Libertine par Zodiak, pour Hex Appeal par Cascada (1993) :

Necros, Point of Departure5. Profitez de l’aperçu d’Impulse Tracker au passage… C’est autre chose qu’Ableton, hein ?

Laxity, Desert Dream trilogy (pour la démo du même nom par Kefrens) :

Eon par Hoffman, pour la démo éponyme par The Black Lotus. Là, ça nécessite une mention spéciale, parce que c’est une démo contemporaine (2019) qui tourne… sur un Amiga d’époque !

Je finis peut-être par le plus grand maître, Purple Motion, dont l’album Tracked (1991-2000) est disponible sur tous les services de streaming (préférez-le à MusicDisk, ces versions conservent la couleur de l’original, mais avec une qualité maximale) :

Et si vous êtes vraiment arrivé·e jusque là, et que vous avez envie de creuser :

C’était censé être un article court. Ah. Vous me connaissez.

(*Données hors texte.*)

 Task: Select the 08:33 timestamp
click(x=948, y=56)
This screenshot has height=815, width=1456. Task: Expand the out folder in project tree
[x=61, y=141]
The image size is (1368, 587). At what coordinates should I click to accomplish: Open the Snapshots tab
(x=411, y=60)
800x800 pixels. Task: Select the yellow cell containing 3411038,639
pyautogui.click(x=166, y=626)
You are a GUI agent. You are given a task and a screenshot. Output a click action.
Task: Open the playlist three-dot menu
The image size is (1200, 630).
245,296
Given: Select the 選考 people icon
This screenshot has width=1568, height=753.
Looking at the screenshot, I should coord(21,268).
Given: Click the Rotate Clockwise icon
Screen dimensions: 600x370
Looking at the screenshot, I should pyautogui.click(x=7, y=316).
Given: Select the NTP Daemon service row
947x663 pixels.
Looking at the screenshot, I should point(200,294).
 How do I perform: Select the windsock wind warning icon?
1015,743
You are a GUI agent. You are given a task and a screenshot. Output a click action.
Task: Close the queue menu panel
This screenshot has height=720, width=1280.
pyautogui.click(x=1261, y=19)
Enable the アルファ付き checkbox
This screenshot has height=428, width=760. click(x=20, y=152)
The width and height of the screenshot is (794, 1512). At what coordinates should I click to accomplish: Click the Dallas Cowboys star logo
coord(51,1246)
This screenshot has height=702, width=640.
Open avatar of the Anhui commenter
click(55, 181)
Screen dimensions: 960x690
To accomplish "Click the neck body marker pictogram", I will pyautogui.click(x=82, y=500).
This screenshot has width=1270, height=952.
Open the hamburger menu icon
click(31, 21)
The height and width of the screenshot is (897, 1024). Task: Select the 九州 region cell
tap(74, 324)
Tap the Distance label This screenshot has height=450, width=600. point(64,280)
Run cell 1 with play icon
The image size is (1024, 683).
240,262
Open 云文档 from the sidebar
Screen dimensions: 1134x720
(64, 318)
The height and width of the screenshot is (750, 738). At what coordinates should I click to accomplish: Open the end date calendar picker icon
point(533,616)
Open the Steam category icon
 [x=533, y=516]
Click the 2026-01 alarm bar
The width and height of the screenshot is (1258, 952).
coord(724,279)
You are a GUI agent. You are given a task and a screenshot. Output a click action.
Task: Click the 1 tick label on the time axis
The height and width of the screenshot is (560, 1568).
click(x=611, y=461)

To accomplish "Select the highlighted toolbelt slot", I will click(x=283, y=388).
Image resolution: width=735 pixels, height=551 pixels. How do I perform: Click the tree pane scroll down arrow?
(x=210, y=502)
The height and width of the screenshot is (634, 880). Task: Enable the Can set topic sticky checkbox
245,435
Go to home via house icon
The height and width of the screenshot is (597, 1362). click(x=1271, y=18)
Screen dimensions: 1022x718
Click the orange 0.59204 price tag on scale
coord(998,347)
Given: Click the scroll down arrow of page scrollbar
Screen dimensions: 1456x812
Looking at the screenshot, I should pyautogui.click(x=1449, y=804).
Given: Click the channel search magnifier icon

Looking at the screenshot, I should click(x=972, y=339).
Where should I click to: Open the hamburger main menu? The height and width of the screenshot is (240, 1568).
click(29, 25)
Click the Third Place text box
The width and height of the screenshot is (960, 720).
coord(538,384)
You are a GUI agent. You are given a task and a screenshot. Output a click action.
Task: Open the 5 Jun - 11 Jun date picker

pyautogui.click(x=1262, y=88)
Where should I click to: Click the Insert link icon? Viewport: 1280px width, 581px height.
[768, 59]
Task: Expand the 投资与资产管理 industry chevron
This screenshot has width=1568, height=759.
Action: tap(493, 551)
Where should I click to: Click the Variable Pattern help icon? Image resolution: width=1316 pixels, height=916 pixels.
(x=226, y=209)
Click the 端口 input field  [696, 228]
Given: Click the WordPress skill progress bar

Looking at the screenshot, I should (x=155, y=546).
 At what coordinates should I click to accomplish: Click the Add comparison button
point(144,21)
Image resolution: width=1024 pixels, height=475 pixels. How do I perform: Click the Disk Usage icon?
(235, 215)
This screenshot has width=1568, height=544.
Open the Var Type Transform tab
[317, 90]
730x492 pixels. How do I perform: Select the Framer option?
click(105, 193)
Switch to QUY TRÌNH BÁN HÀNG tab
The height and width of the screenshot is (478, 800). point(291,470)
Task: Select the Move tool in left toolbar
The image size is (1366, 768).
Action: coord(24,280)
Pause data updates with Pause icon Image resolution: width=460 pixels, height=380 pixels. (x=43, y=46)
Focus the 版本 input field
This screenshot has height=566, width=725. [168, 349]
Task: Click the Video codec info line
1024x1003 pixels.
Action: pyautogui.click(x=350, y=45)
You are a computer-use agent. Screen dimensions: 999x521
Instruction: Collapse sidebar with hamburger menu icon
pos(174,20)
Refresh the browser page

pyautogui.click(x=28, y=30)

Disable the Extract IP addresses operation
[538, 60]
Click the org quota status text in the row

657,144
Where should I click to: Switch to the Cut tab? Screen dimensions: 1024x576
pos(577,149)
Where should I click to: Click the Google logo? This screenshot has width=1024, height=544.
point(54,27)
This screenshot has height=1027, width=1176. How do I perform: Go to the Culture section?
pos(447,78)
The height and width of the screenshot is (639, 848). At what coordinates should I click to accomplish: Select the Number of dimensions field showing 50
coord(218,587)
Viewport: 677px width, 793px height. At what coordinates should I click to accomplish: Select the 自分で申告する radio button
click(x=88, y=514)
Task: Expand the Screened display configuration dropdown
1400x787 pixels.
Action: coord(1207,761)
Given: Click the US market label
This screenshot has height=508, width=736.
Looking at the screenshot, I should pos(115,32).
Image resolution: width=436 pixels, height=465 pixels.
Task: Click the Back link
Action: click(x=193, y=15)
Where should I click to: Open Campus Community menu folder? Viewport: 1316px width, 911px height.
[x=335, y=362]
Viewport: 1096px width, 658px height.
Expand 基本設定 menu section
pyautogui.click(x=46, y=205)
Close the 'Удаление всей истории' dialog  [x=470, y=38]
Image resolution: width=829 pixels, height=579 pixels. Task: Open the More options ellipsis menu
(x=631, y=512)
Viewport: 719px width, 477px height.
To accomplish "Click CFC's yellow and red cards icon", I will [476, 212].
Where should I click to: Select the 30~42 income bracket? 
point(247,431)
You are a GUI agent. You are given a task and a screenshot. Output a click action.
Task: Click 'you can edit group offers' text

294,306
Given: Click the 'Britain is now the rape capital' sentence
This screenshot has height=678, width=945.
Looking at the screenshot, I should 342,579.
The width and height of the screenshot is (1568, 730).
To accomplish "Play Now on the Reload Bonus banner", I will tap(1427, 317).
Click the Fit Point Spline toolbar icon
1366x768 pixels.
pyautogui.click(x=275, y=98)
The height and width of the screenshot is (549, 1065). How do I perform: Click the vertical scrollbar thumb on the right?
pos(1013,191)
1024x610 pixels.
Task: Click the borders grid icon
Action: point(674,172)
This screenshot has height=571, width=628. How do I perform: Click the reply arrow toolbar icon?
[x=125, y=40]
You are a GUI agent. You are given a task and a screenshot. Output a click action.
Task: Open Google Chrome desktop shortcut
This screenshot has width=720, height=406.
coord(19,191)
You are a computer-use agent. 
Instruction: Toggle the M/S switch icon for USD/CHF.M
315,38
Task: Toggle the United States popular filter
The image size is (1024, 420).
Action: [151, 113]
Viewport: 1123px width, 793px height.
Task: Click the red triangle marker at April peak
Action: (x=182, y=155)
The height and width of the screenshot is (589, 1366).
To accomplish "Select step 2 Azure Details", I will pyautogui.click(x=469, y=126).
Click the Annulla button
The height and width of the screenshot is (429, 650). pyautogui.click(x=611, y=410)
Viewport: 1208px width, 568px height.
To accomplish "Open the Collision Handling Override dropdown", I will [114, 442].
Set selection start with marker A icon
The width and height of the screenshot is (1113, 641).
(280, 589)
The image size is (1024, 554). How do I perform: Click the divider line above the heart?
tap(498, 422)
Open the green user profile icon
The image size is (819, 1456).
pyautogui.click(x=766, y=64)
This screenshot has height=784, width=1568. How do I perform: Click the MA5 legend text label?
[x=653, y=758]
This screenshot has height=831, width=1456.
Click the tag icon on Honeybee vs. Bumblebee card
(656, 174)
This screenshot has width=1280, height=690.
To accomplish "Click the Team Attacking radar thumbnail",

  1. Depuis trente ans, je m’efforce de ressusciter cette guerre de tranchées, sans succès.
  2. Non, c’est pas le même.
  3. J’en ai retrouvé dans mes archives, mais pour faire tourner ça, va me falloir fourrager dans DOSBox.
  4. Libertine de Zodiak, bande originale de Hex Appeal par Cascada, sonne par exemple faux dans la plupart des lecteurs modernes – j’avais la démo d’origine, je sais à quoi elle ressemble. Même les compilations comme Retrovibes ne proposent pas la « bonne » version.
  5. J’ai littéralement découvert l’existence d’Orbital à travers son remix de Girl with the Sun in her Head, intitulé Shadow Caster, c’est vous dire si j’étais complètement immergé là-dedans, et comme souvent dans ces cas-là, cela reste sa version que je préfère.